# THE PROBLEM:
Once you have found the line with "Given: Toggle audio for answer D" in the records below, retype it and every line after it to the end exactly, with no pictures and nothing more.

(Records from a dataset)
········
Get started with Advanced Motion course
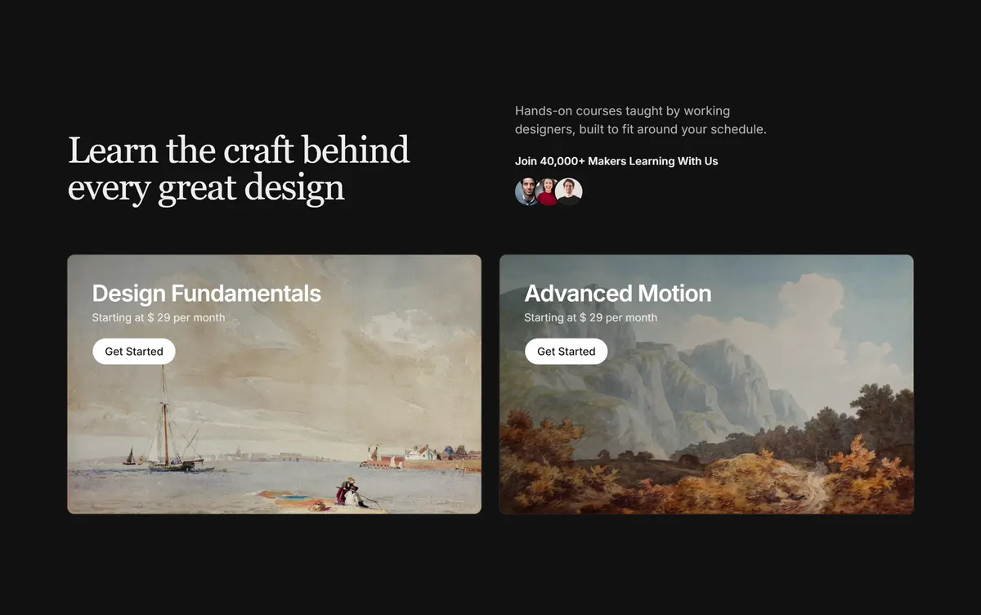981x615 pixels. 567,352
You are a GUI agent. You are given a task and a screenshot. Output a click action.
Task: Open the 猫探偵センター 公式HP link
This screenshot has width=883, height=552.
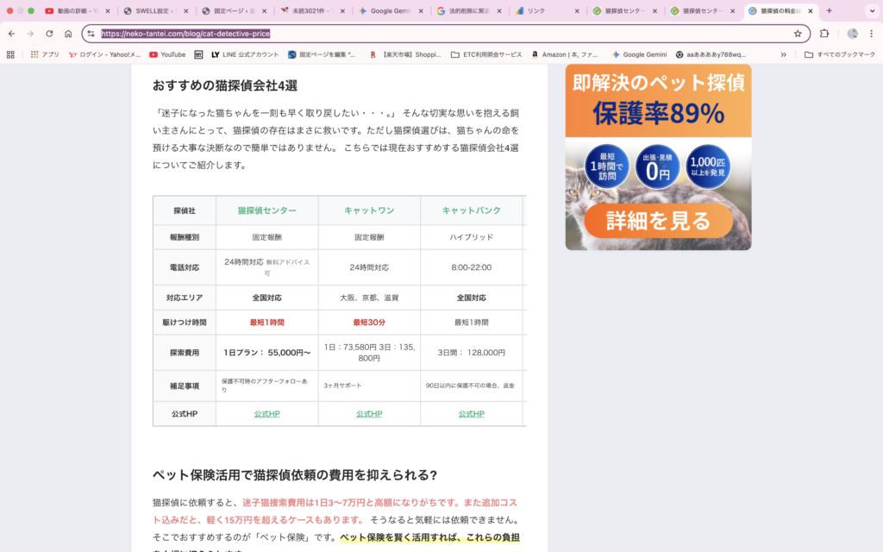pyautogui.click(x=266, y=413)
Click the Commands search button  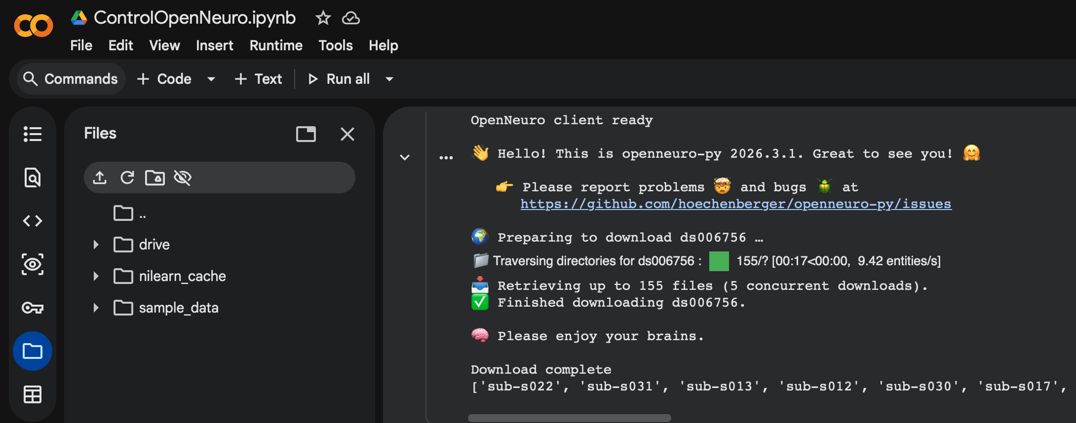pyautogui.click(x=71, y=79)
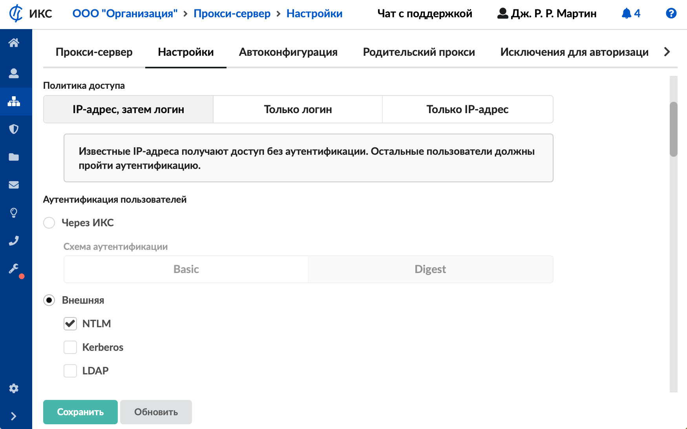This screenshot has height=429, width=687.
Task: Select the Через ИКС radio button
Action: point(49,223)
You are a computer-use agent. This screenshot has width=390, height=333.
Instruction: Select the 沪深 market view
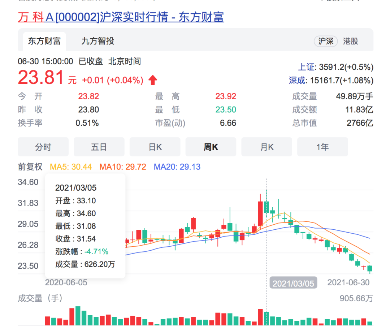tap(325, 41)
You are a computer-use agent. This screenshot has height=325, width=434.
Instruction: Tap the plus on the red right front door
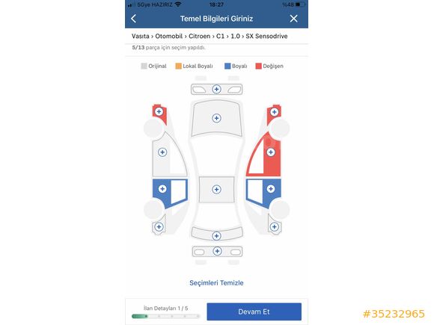click(x=271, y=152)

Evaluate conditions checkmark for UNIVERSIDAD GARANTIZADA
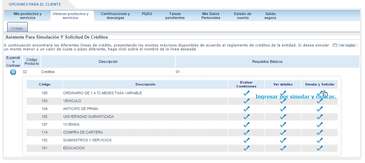click(247, 117)
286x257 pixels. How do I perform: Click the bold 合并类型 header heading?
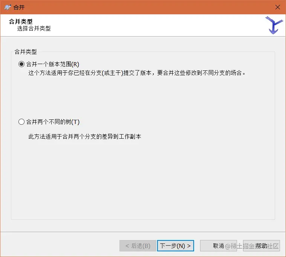(x=21, y=21)
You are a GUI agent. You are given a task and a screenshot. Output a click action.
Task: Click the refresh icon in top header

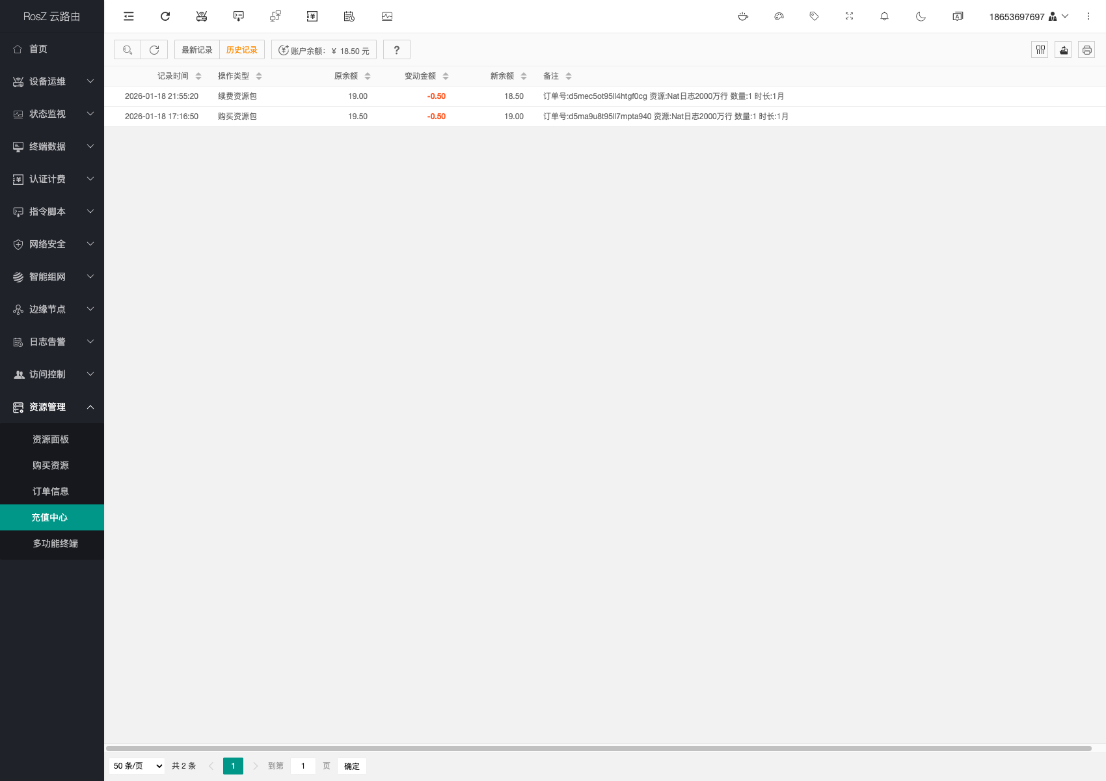[x=165, y=16]
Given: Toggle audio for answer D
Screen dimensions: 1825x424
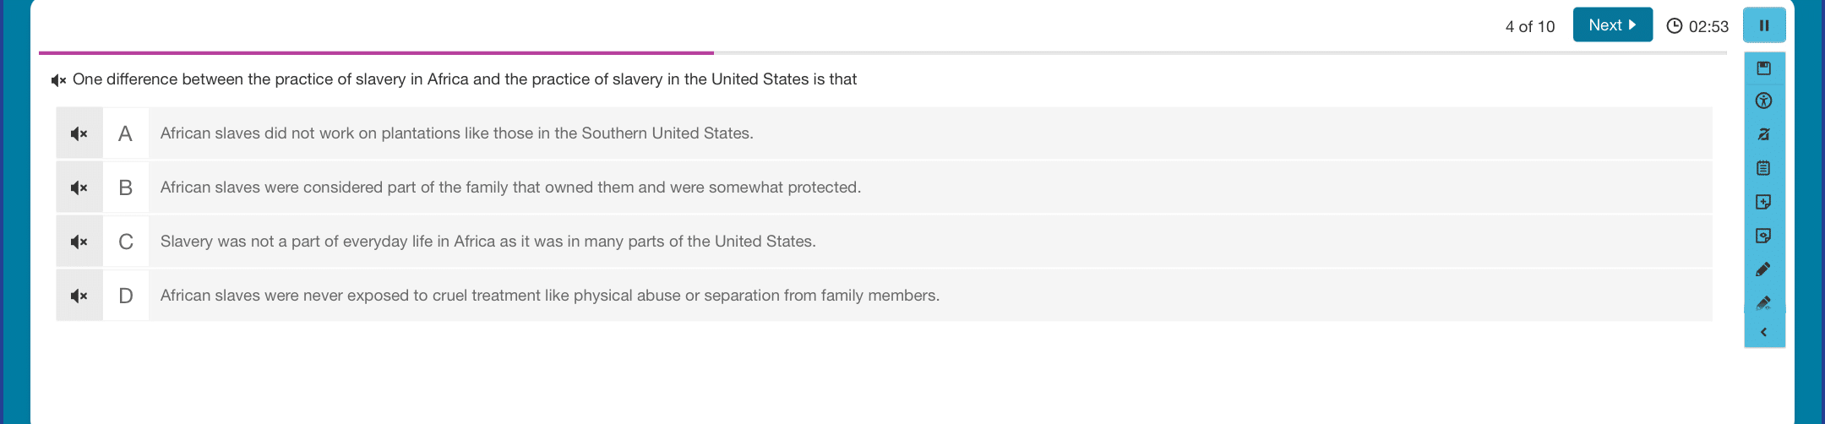Looking at the screenshot, I should pyautogui.click(x=79, y=296).
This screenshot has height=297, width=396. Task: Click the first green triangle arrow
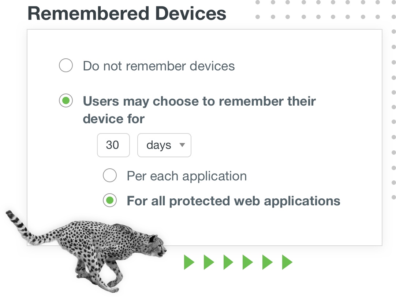click(x=189, y=263)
········
# FINAL ANSWER:
Given: Toggle audio for answer D
Screen dimensions: 1825x424
Looking at the screenshot, I should pyautogui.click(x=79, y=296).
This screenshot has height=297, width=396. Task: Click the first green triangle arrow
click(x=189, y=263)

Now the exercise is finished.